Wraz z rozpoczęciem sezonu na białe szaleństwo narciarze z całego świata zjeżdżają się do mniej i bardziej znanych ośrodków narciarskich. Wśród nich jest wielu starych wyjadaczy, którzy poprzez zdobyte doświadczenie i znajomości odnalezienia się w rozmaitych sytuacji, nie są tak bardzo narażeni na kontuzje. Ale w szerokim gronie zapaleńców jest też miejsce na żółtodziobów lub po prostu urodzonych pechowców. Szczególnie oni – ale nie tylko – powinni zastanowić się nad ubezpieczeniem na narty – zauważa pracownik kancelarii prawnej z Opola.
Po co mi ubezpieczenie na narty?
Przed wyjazdem na stok mamy możliwość wyrobienia sobie karty EKUZ. Warto nadmienić, że jest całkowicie bezpłatna, więc nawet ci mniej rozrzutni narciarze powinni na poważnie zastanowić się nad tą opcją. Otrzymamy ją w wojewódzkim oddziale NFZ. Zawsze z nią będzie raźniej szusować, przy czym jej działanie rozciąga się wyłącznie na podstawową opiekę medyczną. W przypadku poważniejszych – odpukać – wypadków, będziemy zmuszeni sięgnąć po portfel. Dotyczy to na przykład wezwania helikoptera ratowniczego. Koszty takiego przedsięwzięcia mogą być naprawdę wysokie. Dlatego dobrze chyba dmuchać na zimne i zdecydować się na ubezpieczenie narciarskie.

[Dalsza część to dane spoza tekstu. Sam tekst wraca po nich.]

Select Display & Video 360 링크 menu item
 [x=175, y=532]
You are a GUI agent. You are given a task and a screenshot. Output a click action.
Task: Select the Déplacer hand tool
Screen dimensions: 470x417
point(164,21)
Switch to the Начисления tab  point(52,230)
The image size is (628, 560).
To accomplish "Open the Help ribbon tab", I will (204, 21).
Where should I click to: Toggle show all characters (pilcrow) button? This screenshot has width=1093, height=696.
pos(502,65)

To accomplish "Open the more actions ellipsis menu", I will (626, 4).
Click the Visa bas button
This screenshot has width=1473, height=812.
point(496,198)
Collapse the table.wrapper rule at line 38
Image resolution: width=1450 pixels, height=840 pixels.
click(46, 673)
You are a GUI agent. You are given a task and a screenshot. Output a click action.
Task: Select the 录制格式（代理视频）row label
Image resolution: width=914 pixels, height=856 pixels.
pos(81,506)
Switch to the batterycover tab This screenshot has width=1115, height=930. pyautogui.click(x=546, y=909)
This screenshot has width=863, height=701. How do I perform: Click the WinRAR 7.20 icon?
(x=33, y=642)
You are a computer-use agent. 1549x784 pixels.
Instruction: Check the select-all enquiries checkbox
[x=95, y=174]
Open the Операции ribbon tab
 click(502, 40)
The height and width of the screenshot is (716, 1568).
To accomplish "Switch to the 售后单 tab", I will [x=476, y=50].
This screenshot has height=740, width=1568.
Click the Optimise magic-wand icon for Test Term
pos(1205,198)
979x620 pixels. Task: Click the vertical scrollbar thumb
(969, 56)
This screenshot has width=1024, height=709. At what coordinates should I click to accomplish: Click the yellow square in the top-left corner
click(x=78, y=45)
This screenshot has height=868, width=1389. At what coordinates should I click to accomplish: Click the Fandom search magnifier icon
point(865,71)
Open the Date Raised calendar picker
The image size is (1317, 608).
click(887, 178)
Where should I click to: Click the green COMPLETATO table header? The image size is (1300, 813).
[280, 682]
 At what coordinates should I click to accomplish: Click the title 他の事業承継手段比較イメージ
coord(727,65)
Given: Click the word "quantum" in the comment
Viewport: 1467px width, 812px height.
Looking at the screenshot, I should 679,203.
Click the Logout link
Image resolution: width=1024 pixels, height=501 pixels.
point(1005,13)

Zależnie od naszych umiejętności, tego, dokąd jedziemy i wreszcie możliwości finansowych dobierzemy odpowiednią ofertę.
Istnieją portale internetowe, które mogą się w tym względzie okazać pomocne, sugerując najtrafniejsze rozwiązanie. Nie podamy konkretnych adresów, gdyż łatwo je znaleźć, a nie chcemy im robić dodatkowej rekla.
W każdym razie mamy zdecydować się na cały pakiet lub tylko niektóre z propozycji, zaliczają się do nich m.in.:
NWW – uzyskamy świadczenia, gdy poniesiemy trwały uszczerbek na zdrowiu, co ułatwi proces rehabilitacji.
Assistance – coś dla obieżyświatów, którzy lubią dalsze, zagraniczne eskapady. Assistance obejmuje pomoc w znalezieniu prawnika czy tłumacza. Może też objąć pojazd, wówczas otrzymamy do dyspozycji auto zastępcze.
Ubezpieczenie od sportów podwyższonego ryzyko – czyli coś dla hardkorów, którzy lubią ekstremalne doznania, na przykład jazdę po nieoznakowanych trasach, a zarazem nie mają nic przeciwko temu, aby w razie czego być ubezpieczonym.
I na koniec naszym zdaniem nieco mniej ważny punkt, tzn. – ubezpieczenie sprzętu narciarskiego. Istotne, aby obejmowała je polisa ubezpieczeniowa, gdy nasz narciarski ekwipunek jest dość kosztowny lub też jesteśmy do niego bardzo mocno przywiązani.